吐槽归吐槽,找补还是要的,于是,陆谨言忙补充道:“吴哥,不好意思啊,这么晚来打扰您,赵一楠他不是故意给您添堵,主要是我脚被铁片划伤了,他可能太担心了,所以说话有点楞,您别见怪啊……您要是不方便的话,我们这就回家。”
吴漾看着赵一楠腻歪的眼神,鄙夷地瞪了他一眼,“瞧瞧,瞧瞧,还是你家属会说话,说到人心坎里,多受用,你个二愣子好好学学!你每次来,准没好事儿!”
听到“家属”两个字,陆谨言的脸刷的一下就红透了。
“吴哥,不是……”陆谨言刚想解释,就被赵一楠抢白,“咱家有一个会说话的就行了,对吧,家属?”说完朝陆谨言挤眉弄眼。
陆谨言想“死”的心都有了,心里一万匹羊驼奔腾而过:
“怎么之前从没发现这家伙是憨夫?现在退货还来得及吗?
不对!
什么憨夫!什么退货!
我到底在胡思乱想些什么啊?!”
陆谨言像只小兔子似的晃了晃脑袋,想把这个词晃出去。
“这么离谱的词怎么会出现在自己脑子里?
陆谨言,你不对劲!
你很不对劲!”
“你们,跟我来吧……”吴漾轻声说道。
他带着两人走到一个不起眼的角落里,角落里的墙上挂着一幅油画。
这幅画描绘了一个黄昏,夕阳的余晖几乎洒满了整个画面,将一切都染上了一层温暖的金红色,而天空则被染成了渐变的色彩,从深邃的蓝色逐渐过渡到柔和的橙色和红色。在画面的中央,是两个并肩而行的背影。他们的身影在夕阳的映照下显得有些朦胧。
看见陆谨言的目光落在了这幅画上,吴漾突然问道:“这画记得吗?”
陆谨言很认真地想了想,然后摇了摇头。
很明显,这幅画并不是什么名作仿品,更不是什么名家真迹,应该出自某个不知名的小画家之手,但不知为何,陆谨言就是很喜欢这幅画。
见状,吴漾也不再多言,伸出手在画的边框上的某个位置按了一下。
画框似乎与墙壁有某种机关相连,随着他的按动,画框缓缓向一侧移开,露出了隐藏在背后的一扇门。
万万没想到,这酒吧里竟然会有一间小密室。
吴漾拿出钥匙,打开了小门。
房间内弥漫着一股淡淡的消毒水味道,白色的墙壁洁净无瑕,给人一种宁静而安心的感觉。墙角处摆放着几个白色的柜子,这些柜子被精心整理得井井有条,里面的医疗用品摆放得一丝不苟。无论是绷带、注射器、消毒液或是药品,都被整齐地归类在各自的位置。
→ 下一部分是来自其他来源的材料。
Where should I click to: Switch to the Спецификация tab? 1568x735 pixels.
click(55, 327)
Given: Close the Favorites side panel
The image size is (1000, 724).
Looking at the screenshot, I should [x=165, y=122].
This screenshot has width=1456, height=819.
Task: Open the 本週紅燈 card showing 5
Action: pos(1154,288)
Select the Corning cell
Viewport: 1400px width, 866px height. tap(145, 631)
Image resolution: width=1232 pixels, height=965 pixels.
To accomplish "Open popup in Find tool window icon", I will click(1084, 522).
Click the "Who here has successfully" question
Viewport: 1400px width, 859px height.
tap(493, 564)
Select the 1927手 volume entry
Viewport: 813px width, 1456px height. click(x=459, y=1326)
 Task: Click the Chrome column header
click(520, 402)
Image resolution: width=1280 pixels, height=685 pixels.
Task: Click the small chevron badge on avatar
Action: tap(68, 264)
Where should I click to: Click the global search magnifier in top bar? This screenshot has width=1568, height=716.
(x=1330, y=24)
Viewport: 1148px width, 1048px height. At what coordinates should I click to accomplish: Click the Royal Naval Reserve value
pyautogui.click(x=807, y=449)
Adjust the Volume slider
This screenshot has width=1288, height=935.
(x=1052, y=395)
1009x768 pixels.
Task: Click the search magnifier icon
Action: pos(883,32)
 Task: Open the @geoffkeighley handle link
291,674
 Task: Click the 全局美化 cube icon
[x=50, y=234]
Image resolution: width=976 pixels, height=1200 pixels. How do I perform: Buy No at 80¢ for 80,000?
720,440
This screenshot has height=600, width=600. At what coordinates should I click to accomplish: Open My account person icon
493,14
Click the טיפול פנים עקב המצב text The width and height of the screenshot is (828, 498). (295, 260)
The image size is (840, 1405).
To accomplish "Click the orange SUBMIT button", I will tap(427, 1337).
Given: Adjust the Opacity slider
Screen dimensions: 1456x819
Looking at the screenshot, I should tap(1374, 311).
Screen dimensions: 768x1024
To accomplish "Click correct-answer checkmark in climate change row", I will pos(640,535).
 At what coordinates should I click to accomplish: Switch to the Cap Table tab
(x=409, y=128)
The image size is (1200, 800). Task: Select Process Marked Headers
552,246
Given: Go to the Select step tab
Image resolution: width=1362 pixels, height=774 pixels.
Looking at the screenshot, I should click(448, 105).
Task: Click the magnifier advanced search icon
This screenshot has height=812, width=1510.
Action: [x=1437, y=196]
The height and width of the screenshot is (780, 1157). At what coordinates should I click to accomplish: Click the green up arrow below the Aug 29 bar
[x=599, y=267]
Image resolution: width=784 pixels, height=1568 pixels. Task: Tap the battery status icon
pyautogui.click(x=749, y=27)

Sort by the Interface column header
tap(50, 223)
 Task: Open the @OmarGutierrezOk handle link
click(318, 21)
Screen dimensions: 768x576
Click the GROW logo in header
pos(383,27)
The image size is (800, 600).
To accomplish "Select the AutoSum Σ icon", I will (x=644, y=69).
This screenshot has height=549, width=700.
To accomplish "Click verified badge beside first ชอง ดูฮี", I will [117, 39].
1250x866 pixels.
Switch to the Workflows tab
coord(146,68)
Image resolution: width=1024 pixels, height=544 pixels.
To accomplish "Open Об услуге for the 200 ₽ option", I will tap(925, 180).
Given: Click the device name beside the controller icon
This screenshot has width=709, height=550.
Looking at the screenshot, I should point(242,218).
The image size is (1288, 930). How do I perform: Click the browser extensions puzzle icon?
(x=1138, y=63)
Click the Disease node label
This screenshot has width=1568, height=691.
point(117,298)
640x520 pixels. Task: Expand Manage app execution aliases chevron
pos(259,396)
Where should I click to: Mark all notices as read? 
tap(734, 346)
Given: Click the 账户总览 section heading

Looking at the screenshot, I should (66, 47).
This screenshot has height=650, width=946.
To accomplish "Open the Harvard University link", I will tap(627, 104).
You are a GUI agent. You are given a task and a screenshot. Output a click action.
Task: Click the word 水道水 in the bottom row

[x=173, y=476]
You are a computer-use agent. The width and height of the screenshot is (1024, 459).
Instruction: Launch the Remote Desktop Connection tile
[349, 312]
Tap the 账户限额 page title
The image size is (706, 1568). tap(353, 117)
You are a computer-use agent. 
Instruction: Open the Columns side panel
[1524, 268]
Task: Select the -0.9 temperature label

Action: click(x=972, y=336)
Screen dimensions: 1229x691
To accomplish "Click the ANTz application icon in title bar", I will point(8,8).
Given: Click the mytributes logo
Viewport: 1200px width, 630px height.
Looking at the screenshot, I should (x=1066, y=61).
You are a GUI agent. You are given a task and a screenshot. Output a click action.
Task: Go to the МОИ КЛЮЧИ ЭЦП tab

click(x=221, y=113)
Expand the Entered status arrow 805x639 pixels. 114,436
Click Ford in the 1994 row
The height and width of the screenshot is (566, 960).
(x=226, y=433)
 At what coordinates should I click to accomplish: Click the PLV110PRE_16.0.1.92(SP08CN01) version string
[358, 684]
房间的正中央有张简单的桌子,桌子旁边放了张躺椅,躺椅上铺着垫子,看上去很柔软的样子。
这,竟然是一间小型诊室?!
那怎么不开在热闹的地段,而是藏在酒吧里?
陆谨言简直丈二和尚摸不着头脑,这个集老板、酒保、厨子,甚至还有医生为一体的吴漾还真是有点奇怪。
“你这些东西怎么……”陆谨言的话刚说一半,突然意识到这是敏感话题,绝对不能乱说,连忙吞下了后面的话。
吴漾笑了笑,解释了一下,“你放心,这些东西都来自正规渠道,都是合法的……不过……我这可不是什么诊室,我也不是什么医生,我只是需要这么一个地方,在受伤的时候,应急一下。”
赵一楠回给他意味深长的一个笑,“谁受伤?应急需要这么大阵仗嘛?我看反正不是你……”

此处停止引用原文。